--- What you are asked to do ---
Scan the records and identify every line in which the string "agent" occurs, then return those lines.

The records Block Start

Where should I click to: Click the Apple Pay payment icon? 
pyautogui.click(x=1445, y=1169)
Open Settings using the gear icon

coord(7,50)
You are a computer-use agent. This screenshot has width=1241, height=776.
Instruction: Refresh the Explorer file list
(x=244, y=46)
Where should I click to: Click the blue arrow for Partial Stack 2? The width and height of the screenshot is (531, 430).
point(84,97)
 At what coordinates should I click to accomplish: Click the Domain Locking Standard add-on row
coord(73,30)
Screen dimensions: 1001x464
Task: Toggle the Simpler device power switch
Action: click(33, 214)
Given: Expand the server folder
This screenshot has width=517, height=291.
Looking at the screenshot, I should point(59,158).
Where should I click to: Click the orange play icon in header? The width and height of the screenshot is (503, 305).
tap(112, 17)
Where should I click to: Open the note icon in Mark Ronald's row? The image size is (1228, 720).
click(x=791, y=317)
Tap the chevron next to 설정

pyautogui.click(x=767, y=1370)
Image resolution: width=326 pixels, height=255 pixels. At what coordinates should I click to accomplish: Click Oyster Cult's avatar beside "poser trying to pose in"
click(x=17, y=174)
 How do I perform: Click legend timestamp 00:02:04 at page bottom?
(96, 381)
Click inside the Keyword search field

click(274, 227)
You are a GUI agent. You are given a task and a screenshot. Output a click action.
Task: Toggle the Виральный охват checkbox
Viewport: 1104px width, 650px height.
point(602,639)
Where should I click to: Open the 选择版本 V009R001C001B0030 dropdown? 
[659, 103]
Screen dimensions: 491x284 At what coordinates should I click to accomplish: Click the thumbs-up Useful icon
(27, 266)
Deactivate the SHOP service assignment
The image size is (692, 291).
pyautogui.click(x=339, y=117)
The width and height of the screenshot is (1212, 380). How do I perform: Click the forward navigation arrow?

The records Block End

--- Answer below ---
You are a computer-use agent. This screenshot has width=1241, height=776.
You are a GUI agent. You are given a task and a screenshot. Output a click action.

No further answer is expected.